» YOUR TASK: Print every line exactly, from the one containing "Click the Maximum of 128 characters hint" down to the one containing "[x=228, y=211]", both included.

» DATA SECTION:
---+---

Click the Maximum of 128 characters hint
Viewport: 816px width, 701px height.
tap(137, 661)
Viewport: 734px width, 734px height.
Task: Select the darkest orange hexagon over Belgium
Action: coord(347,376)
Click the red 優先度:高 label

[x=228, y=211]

---+---

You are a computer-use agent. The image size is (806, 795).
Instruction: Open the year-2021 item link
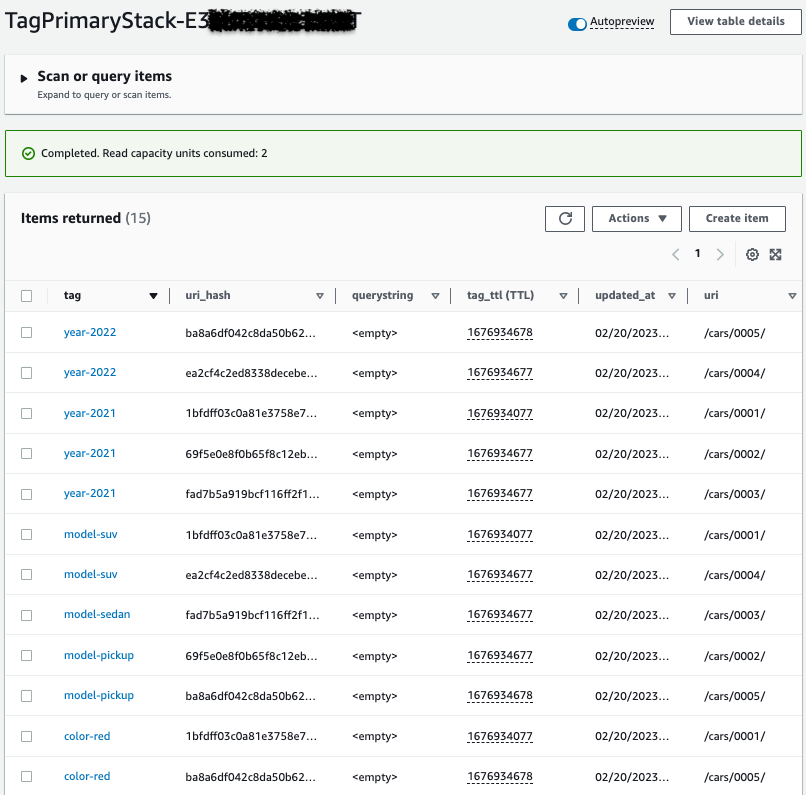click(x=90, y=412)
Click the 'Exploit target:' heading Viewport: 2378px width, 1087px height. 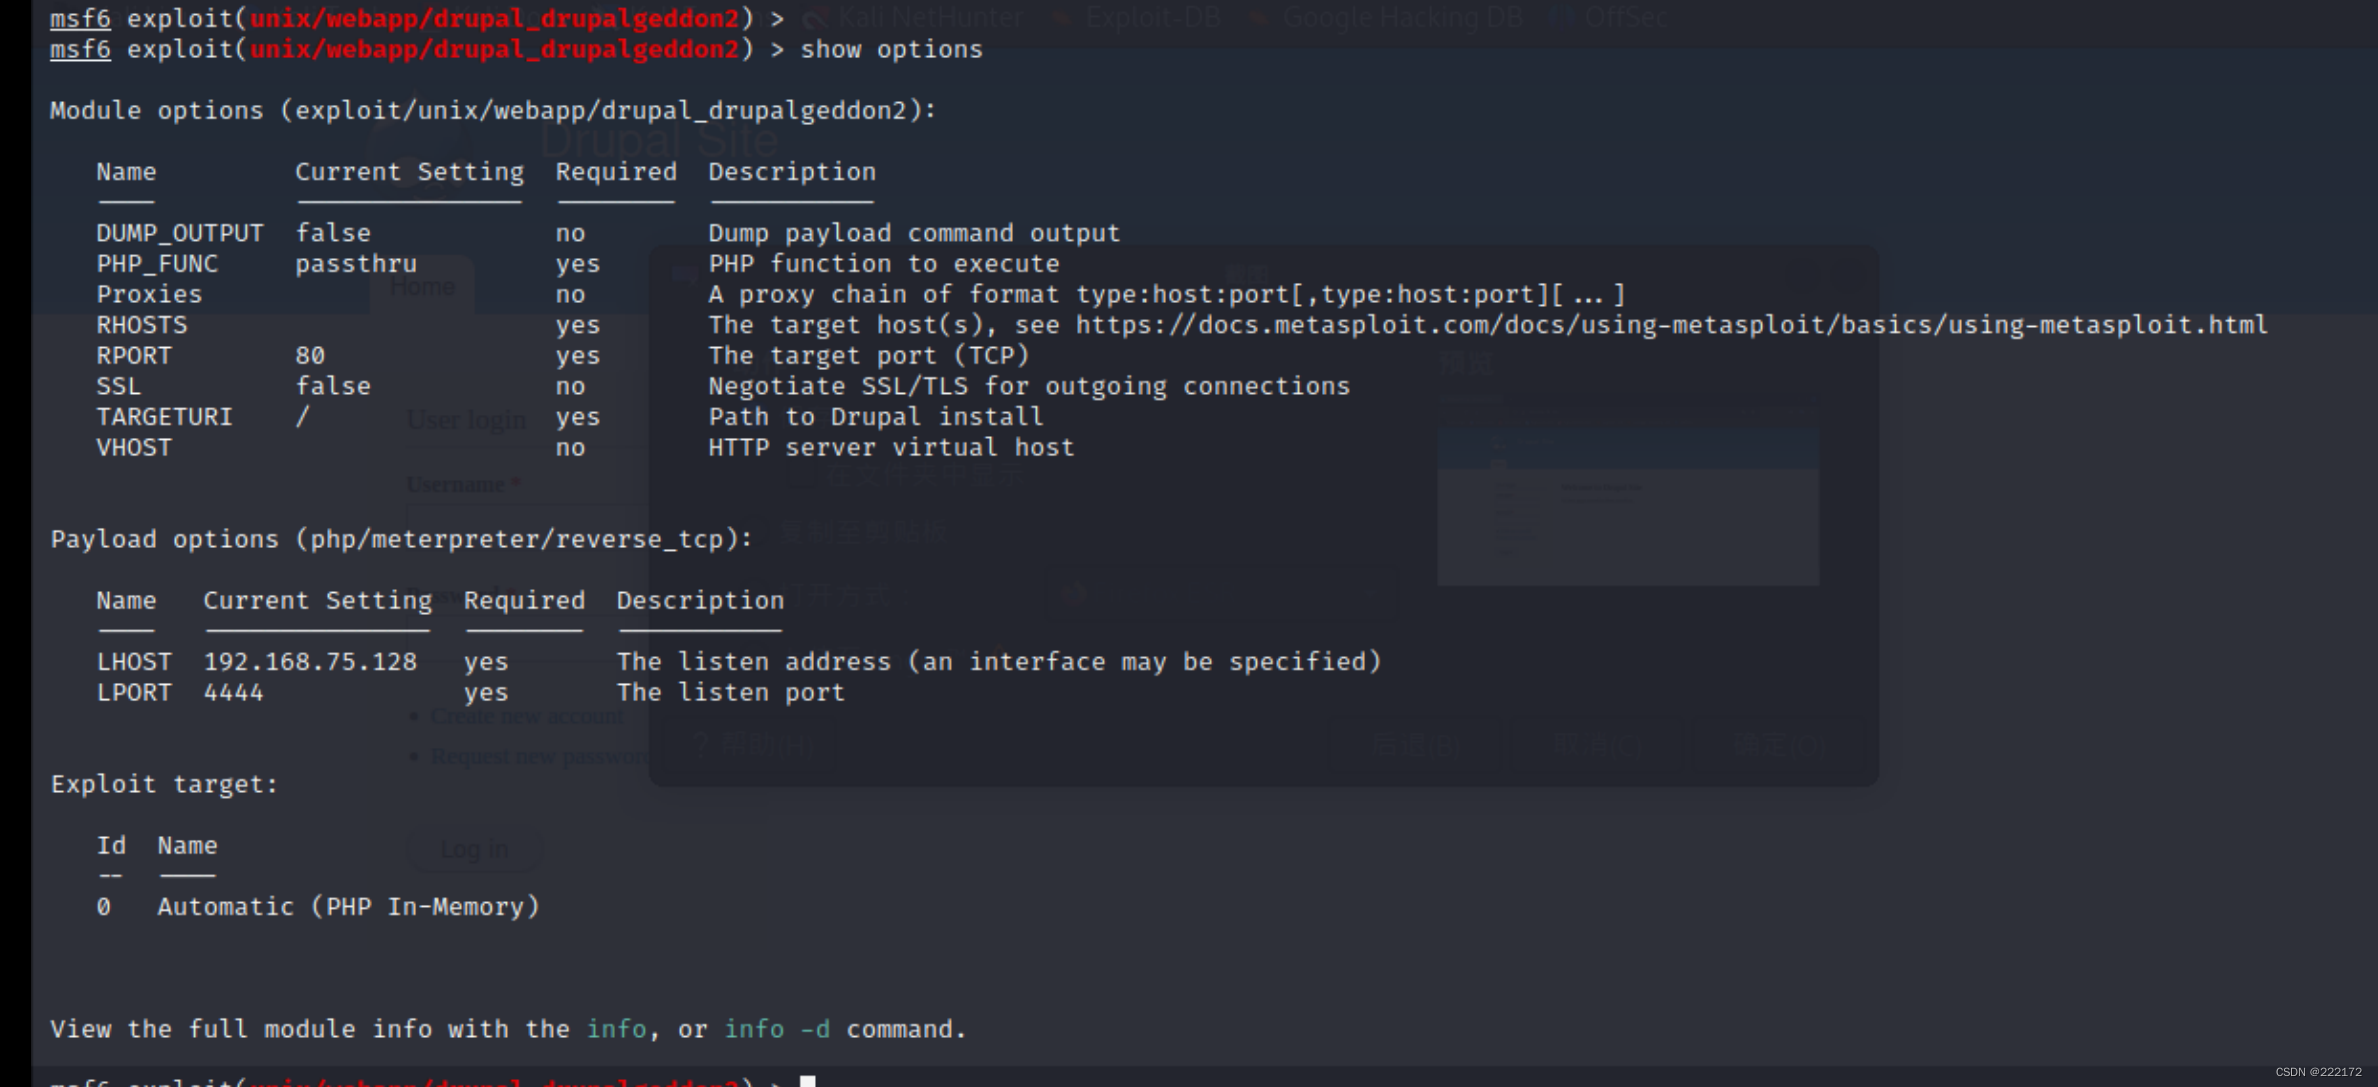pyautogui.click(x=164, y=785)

---+---

» RESPONSE TO THE EXERCISE:
Click the Maximum of 128 characters hint
Viewport: 816px width, 701px height.
tap(137, 661)
Viewport: 734px width, 734px height.
Task: Select the darkest orange hexagon over Belgium
Action: coord(347,376)
Click the red 優先度:高 label

[x=228, y=211]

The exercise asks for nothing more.